This is a good sentence. This is what we came for:
Since those moments on the terrace, Harold had daily become more of the solicitous and indirectly beseeching lover; and Esther, from the very fact that she was weighed on by thoughts that were painfully bewildering to her – by thoughts which, in their newness to her young mind, seemed to shake her belief that life could be anything else than a compromise with things repugnant to the moral taste – had become more passive to his attentions at the very moment that she had begun to feel more profoundly that in accepting Harold Transome she left the high mountain air, the passionate serenity of perfect love for ever behind her, and must adjust her wishes to a life of middling delights, overhung with the languorous haziness of motiveless ease, where poetry was only literature, and the fine ideas had to be taken down from the shelves of the library when her husband’s back was turned. (Ch. XLIV, Penguin Classics p. 426)
It was the most serious moment in Harold Transome’s life: for the first time the iron had entered into his soul, and he felt the hard pressure of our common lot, the yoke of that mighty resistless destiny laid upon us by the acts of other men as well as our own. (PC, p. 461)
This same theme and language will later be echoed in Middlemarch, in a description of Fred Vincy: “the iron had not entered his soul, but he had begun to imagine what the sharp edge would be.” (The iron-entering-soul image comes from certain translations of Psalm 105; Laurence Sterne, in A Sentimental Journey, used the phrase in 1768, but Eliot makes it do something slightly different here.)
Dorothea in Middlemarch, Dinah in Adam Bede, and Felix here: all of these characters are struggling to figure out how to live with their brightness and ardor intact, rather than succumb to the moral mediocrity we are all born into, and pulled towards, by a thousand threads—of family, circumstance, social norms, lust, business, worldly ambition or material need, in short, by practicality or convenience.
Eliot underlines the opposition of normal-everyday/power/getting-along-in-the-world-as-it-is vs. spiritual/earnest/illuminated with Harold Transome, who sees Felix Holt’s manner as admirable but “possibly impractical.” For Harold, the man of business and means and ends, what use would it be to seriously consider a way of living that even might be impractical? But Esther, who will ultimately reject him because she chooses the other side of this divide, is transported, is illuminated, by such a life:
When a woman feels purely and nobly, that ardour of hers which breaks through formulas too rigorously urged on men by daily practical needs, makes one of her most precious influences: she is the added impulse that shatters the stiffening crust of cautious experience…. Some of that ardour which has flashed out and illuminated all poetry and history was burning to-day in the bosom of sweet Esther Lyon.
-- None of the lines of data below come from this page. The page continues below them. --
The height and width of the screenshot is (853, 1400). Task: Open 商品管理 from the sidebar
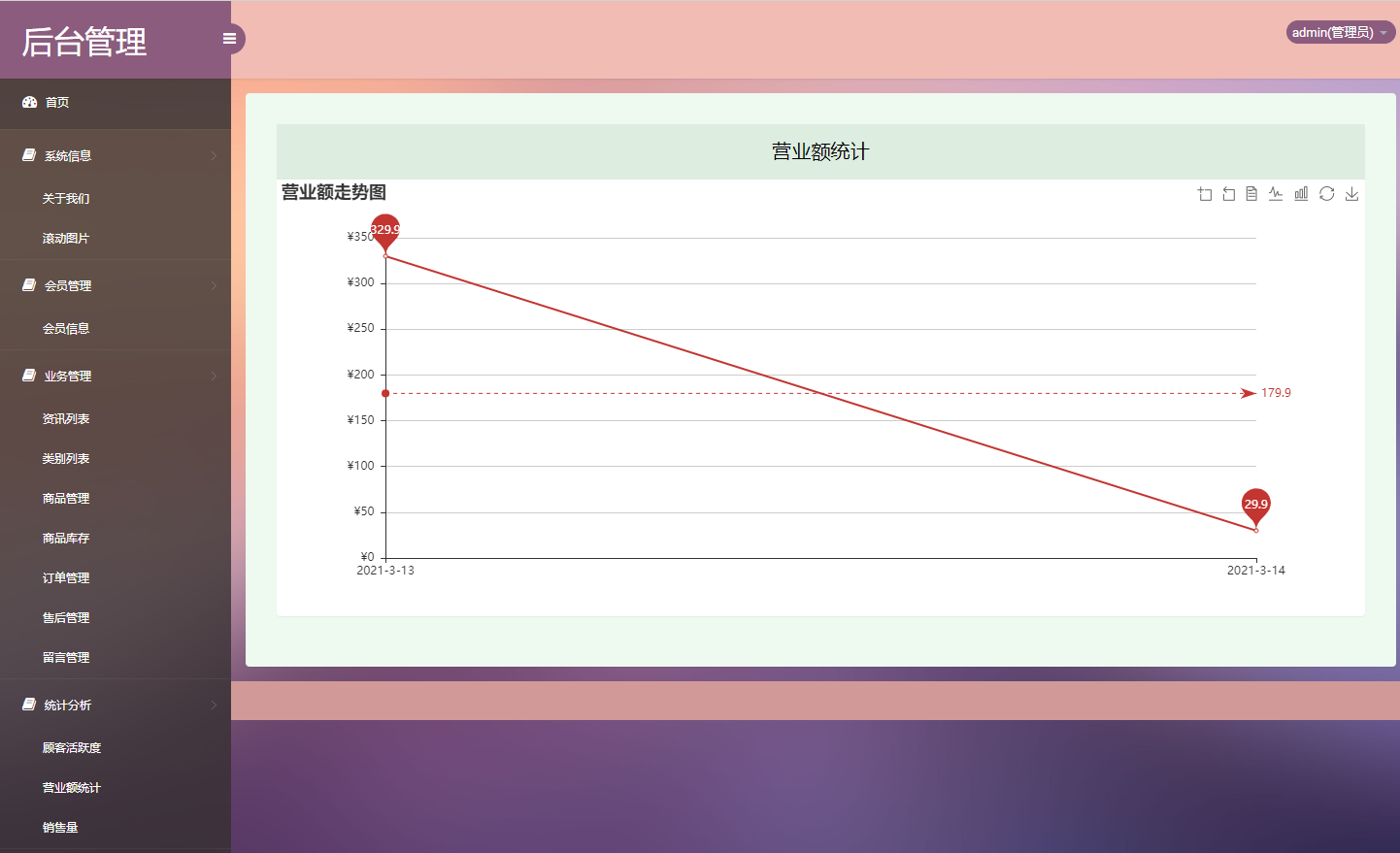(x=65, y=498)
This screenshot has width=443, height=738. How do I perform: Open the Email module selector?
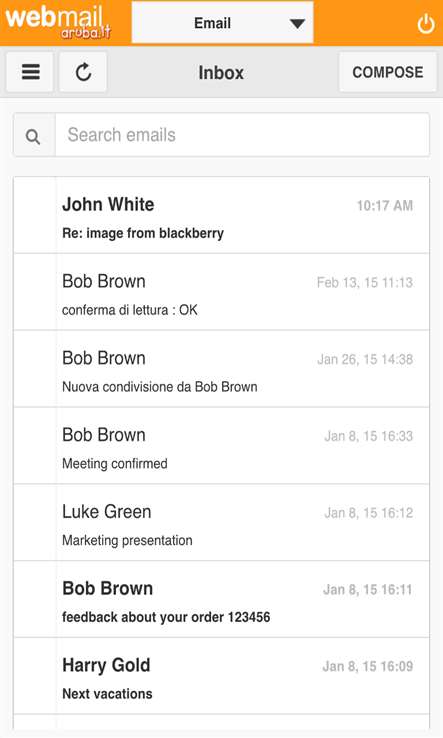click(222, 23)
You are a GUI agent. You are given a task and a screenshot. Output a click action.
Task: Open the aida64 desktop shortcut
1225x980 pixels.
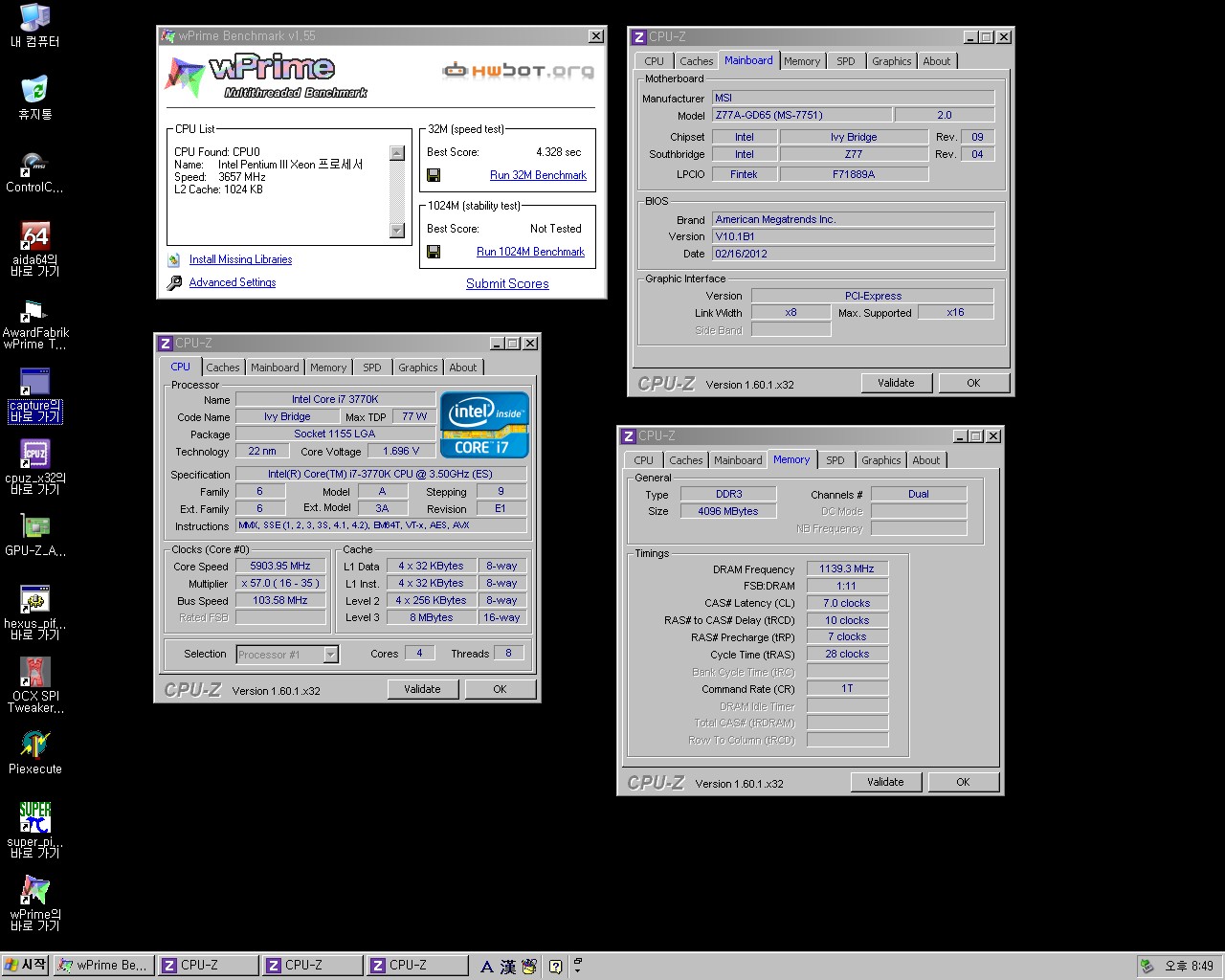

Provincial culture is too stiff, too “crusty.” The imagery is of breaking through to something truer: she “shatters” the scene with her ardour, breaks through the formulas, and in so doing leaves the ordinary questions of embarrassment, sexual innuendo, and social nicety behind. And so “her woman’s passion and her reverence for rarest goodness rushed together in an undivided current.” It feels vaguely embarasssing to like this (what would we think if D.H. Lawrence wrote that last bit?), but also not.